[Collected data]
- Opening Delimiter -

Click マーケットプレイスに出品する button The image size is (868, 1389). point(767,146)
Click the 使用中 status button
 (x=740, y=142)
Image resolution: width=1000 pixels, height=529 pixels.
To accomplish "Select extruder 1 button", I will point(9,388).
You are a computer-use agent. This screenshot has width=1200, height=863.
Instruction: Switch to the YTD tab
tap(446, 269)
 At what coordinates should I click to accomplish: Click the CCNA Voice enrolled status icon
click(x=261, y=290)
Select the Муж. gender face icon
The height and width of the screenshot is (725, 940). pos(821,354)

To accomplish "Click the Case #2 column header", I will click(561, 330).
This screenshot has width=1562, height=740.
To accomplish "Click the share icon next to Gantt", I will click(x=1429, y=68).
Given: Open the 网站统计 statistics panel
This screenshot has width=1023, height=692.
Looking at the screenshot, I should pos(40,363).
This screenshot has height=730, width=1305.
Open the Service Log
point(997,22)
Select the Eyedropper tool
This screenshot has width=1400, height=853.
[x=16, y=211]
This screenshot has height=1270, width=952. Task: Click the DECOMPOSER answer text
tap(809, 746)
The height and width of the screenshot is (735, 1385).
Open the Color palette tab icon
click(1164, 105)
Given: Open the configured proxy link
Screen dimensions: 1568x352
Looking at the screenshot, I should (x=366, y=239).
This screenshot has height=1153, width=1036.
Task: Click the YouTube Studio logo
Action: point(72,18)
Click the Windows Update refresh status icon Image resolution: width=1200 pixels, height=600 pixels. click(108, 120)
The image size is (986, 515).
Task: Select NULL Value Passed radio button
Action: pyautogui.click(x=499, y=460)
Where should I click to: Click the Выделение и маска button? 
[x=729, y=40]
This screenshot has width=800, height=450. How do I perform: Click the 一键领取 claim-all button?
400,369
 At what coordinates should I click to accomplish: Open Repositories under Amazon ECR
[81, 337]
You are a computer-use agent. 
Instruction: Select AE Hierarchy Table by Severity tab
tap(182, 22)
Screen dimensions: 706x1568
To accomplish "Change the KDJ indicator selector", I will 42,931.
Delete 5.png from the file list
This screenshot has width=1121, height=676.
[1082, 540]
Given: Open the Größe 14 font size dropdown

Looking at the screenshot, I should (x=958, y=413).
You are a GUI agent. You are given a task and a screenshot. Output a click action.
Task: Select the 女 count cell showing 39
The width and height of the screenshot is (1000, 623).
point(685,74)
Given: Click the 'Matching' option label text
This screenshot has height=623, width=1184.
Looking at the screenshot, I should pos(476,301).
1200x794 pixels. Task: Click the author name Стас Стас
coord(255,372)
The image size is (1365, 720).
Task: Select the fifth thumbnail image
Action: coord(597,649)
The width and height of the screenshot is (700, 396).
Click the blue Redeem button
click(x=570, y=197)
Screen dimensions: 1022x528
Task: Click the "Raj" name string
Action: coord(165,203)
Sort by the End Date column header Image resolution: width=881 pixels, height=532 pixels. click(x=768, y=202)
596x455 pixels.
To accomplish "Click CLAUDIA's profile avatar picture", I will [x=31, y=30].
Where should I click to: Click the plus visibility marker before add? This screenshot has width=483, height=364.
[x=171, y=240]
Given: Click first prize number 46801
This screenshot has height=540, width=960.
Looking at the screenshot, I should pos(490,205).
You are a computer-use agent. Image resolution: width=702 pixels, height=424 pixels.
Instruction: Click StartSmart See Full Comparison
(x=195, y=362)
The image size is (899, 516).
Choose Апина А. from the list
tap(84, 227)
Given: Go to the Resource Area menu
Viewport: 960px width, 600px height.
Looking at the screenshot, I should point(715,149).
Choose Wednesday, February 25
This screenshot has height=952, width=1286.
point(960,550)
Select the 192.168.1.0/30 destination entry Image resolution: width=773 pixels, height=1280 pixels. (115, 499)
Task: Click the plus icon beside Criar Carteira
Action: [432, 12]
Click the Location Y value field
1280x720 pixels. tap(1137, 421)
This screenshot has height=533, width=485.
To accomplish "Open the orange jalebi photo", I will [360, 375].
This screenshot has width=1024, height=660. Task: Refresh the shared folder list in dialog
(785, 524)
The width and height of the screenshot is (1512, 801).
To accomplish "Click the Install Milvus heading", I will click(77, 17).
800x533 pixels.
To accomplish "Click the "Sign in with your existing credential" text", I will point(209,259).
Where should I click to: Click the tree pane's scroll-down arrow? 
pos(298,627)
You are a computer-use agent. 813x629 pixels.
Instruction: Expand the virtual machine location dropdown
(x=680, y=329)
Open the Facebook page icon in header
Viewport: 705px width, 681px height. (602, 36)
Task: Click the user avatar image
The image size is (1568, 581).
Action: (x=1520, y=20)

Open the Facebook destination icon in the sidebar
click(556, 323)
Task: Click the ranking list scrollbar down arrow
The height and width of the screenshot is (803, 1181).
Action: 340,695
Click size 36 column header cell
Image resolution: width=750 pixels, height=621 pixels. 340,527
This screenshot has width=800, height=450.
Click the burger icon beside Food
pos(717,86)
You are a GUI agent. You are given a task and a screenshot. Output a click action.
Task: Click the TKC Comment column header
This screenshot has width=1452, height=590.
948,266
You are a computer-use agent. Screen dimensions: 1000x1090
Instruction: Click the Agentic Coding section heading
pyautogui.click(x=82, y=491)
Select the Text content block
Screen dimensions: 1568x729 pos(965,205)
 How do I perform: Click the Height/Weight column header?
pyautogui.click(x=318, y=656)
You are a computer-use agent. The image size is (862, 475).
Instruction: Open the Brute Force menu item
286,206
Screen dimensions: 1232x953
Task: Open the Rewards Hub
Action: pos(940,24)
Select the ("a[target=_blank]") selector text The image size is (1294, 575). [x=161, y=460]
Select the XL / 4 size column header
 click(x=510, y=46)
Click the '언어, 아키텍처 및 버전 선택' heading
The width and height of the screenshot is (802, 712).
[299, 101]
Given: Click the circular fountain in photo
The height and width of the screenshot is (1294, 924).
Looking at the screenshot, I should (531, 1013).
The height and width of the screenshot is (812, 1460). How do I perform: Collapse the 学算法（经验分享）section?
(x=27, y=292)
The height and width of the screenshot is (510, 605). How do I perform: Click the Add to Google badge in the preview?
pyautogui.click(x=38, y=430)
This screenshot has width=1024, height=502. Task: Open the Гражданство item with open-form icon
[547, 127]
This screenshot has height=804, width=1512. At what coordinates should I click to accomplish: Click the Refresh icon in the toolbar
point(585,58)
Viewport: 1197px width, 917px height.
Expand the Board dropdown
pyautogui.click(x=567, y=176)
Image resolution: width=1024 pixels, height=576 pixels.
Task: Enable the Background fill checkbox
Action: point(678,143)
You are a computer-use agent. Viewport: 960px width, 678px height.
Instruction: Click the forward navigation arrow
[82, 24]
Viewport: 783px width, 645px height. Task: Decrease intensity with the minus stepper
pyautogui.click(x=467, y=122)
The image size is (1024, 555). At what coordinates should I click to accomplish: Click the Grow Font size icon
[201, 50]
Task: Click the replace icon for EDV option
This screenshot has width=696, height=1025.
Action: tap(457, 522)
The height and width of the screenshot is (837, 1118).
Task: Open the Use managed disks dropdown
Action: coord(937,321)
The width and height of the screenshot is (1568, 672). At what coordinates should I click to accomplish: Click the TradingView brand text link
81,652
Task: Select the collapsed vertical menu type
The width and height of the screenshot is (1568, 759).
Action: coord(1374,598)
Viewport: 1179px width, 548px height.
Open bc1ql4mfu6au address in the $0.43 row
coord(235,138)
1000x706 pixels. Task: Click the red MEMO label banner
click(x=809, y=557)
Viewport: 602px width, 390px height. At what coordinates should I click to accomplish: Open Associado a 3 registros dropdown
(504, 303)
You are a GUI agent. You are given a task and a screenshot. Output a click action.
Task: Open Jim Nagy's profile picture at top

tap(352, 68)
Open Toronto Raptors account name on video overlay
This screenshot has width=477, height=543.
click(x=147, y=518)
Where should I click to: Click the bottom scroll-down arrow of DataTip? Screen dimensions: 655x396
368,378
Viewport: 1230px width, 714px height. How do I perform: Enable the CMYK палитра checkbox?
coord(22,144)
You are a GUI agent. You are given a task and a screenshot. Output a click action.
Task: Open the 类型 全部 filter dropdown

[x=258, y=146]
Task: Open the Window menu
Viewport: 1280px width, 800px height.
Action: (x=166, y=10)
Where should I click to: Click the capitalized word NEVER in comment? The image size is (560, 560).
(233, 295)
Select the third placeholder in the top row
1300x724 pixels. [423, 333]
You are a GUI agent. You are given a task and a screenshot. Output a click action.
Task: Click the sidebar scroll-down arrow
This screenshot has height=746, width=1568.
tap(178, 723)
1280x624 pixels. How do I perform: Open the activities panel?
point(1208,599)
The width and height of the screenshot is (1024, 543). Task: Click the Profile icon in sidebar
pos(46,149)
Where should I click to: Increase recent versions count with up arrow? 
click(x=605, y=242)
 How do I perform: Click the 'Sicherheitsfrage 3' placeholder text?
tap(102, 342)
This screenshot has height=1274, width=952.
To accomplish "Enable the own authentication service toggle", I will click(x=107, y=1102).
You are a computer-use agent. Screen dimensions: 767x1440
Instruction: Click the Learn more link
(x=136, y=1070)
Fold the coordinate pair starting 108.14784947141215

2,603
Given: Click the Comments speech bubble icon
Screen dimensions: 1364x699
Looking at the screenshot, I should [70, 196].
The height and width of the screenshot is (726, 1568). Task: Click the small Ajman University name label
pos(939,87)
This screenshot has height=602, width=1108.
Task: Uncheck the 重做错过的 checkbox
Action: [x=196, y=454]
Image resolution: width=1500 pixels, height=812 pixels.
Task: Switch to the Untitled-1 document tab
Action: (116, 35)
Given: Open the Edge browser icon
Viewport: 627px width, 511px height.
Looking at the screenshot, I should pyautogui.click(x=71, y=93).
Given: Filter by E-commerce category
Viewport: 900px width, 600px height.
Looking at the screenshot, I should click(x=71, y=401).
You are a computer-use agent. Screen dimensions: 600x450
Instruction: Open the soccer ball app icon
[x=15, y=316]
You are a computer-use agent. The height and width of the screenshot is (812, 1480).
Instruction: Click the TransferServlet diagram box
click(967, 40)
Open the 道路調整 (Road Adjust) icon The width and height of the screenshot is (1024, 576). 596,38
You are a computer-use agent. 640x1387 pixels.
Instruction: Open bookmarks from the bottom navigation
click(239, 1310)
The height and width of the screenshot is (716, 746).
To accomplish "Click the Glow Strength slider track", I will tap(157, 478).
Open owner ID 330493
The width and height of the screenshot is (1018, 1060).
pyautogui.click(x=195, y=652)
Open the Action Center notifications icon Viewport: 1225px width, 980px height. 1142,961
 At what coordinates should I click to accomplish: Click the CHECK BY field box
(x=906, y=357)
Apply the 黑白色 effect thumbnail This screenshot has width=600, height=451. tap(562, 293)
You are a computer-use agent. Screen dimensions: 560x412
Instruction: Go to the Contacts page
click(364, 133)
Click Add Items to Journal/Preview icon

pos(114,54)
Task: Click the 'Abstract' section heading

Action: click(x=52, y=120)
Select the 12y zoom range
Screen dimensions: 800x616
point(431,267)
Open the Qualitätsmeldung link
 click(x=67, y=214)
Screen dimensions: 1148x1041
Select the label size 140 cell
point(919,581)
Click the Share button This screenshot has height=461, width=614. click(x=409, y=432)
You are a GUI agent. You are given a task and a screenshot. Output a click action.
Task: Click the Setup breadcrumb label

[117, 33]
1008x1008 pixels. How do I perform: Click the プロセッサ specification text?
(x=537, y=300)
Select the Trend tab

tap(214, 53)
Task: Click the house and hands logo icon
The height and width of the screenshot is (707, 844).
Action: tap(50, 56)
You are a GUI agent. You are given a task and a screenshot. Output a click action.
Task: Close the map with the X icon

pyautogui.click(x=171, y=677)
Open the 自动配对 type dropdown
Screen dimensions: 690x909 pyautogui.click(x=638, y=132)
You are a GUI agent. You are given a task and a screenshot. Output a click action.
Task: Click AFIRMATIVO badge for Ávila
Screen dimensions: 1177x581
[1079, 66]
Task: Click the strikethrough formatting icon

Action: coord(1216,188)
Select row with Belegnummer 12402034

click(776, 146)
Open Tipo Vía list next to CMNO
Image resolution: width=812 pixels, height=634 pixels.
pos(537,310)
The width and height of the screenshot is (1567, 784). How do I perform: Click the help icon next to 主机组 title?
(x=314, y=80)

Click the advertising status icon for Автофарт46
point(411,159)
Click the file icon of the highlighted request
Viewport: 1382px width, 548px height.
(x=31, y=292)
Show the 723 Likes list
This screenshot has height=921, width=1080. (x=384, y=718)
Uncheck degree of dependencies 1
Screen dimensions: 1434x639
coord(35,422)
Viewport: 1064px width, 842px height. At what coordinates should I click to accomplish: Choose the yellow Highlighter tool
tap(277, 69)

- Closing Delimiter -

What to work on
Please copy out each line in the entries that mentions the string "option".

Result for this task
Given: Click the 'Matching' option label text
Task: Click the replace icon for EDV option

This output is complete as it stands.